Records supplied:
****************************************

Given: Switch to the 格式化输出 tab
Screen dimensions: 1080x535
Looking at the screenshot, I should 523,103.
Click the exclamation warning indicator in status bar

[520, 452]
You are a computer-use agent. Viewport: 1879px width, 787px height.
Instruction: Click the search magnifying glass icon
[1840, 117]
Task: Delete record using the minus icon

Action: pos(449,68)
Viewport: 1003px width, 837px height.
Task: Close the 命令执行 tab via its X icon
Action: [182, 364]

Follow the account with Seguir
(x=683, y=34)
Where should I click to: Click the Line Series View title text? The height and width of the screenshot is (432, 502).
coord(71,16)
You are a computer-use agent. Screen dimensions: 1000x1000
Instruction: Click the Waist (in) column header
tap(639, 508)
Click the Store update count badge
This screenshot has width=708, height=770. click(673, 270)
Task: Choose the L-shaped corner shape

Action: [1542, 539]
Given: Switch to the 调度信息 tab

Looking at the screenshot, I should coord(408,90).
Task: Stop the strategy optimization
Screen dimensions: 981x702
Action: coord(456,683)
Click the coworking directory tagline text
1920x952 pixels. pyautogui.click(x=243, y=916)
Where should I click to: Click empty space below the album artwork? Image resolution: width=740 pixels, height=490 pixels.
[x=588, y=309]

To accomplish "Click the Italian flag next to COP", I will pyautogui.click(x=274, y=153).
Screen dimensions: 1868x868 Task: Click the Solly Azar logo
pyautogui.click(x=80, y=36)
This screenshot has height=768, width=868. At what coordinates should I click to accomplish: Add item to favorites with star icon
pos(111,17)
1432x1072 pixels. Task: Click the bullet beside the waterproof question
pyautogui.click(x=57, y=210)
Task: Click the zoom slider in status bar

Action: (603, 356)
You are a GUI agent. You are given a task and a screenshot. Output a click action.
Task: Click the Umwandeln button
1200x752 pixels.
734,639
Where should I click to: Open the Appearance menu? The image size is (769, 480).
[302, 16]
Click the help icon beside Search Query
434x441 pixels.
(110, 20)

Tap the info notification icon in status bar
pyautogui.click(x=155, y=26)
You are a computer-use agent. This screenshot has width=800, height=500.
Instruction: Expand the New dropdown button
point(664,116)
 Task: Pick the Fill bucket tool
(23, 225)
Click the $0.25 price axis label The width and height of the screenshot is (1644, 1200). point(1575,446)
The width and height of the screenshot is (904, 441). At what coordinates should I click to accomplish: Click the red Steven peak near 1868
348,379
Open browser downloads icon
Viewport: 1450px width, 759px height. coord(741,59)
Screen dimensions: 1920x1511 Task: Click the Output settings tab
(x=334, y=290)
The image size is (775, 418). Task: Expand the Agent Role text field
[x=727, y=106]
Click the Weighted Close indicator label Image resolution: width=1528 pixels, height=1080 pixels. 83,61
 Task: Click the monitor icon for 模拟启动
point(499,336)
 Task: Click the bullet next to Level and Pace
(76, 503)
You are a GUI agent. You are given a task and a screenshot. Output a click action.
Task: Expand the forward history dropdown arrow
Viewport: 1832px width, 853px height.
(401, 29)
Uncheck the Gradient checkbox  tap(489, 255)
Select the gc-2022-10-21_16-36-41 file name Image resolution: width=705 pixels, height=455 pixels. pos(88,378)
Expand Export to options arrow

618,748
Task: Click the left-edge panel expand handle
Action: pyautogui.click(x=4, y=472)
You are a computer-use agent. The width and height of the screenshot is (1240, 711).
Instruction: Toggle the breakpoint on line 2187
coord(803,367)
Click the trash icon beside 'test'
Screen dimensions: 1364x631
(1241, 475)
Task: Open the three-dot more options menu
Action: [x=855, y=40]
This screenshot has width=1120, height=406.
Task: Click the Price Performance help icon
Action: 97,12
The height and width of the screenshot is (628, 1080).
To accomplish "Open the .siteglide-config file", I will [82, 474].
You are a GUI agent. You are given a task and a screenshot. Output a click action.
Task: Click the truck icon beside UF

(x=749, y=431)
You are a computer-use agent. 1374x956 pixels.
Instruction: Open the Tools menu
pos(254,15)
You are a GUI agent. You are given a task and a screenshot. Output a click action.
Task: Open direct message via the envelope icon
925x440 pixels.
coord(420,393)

****************************************

Exercise details: All lines above with "computer" in them should be returned.

Answer for the task:
You are a computer-use agent. Viewport: 1879px width, 787px height.
You are a computer-use agent. Screen dimensions: 1000x1000
You are a computer-use agent. This screenshot has width=800, height=500.
You are a computer-use agent. The width and height of the screenshot is (1240, 711).
You are a computer-use agent. 1374x956 pixels.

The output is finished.